Delphis Eco Toilet Cleaner is biodegradable, and there is also a limescale remover. You can also buy commercial products including to clean urinals.
Kit & Kin (a brand co-founded by Baby Spice Emma Bunton) offers an eco toilet cleaner. Again you buy the packaging, then just order refills after that.
ElmKind offers a peppermint toilet cleaner sold in an aluminium bottle, then you just order refills after that. Note the site says it’s pet-friendly (essential oils are not so, use fragrance-free if you live with animal friends that wander into bathrooms).
How to Unblock a Clogged Toilet
The best way to prevent clogged toilets is to only flush forest-friendly bathroom tissue and nothing else.
Skip the chemical drain openers. First, try pouring boiling water into the bowl. A plunger (preferably a plastic-free one) usually shifts simple clogs. If not, mix up a slurry of Soda Crystals and vinegar. Pour it straight into the water, wait an hour, then flush. This natural fizz often sorts minor blockages.
If you have to use a plunger..
- Use a flange plunger (designed for toilets).
- Place it over the drain hole to create a seal, so no air escapes.
- Use strong push-and-pull movements, to build up pressure (10 to 15 times).
- Flush the toilet. If it doesn’t work, try again!
- If still no joy, call a plumber.
How to Keep Your Toilet Smelling Fresh
Believe it or not, what you eat affects your toilet. A diet rich in fibre helps keep your bowel movements smooth, which means less hassle to clean. Drinking enough water also means fewer stubborn marks or smells in the bowl.
You don’t need chemical air fresheners. Just clean up your diet, and open a window (or use an extractor fan) to let steam escape, and wipe down surfaces regularly.
Keep the toilet lid closed when not in use, to reduce humidity inside the bowl. Fix any leaks promptly, to avoid damp patches that promote mould.

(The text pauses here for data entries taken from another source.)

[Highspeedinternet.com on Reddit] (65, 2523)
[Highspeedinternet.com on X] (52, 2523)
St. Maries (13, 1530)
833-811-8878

How to Check For Toilet Leaks
Thames Water has useful info on what to do. Wait 30 minutes after flushing, then dry the back of the pan, with a piece of bathroom tissue. Then place a new dry sheet on the back of the pan.
Leave for 3 hours at least (without using the loo). If the paper is wet, you have a leaky loo! It’s a small plumbing job, that is less than spending £200 a year in extra water bills!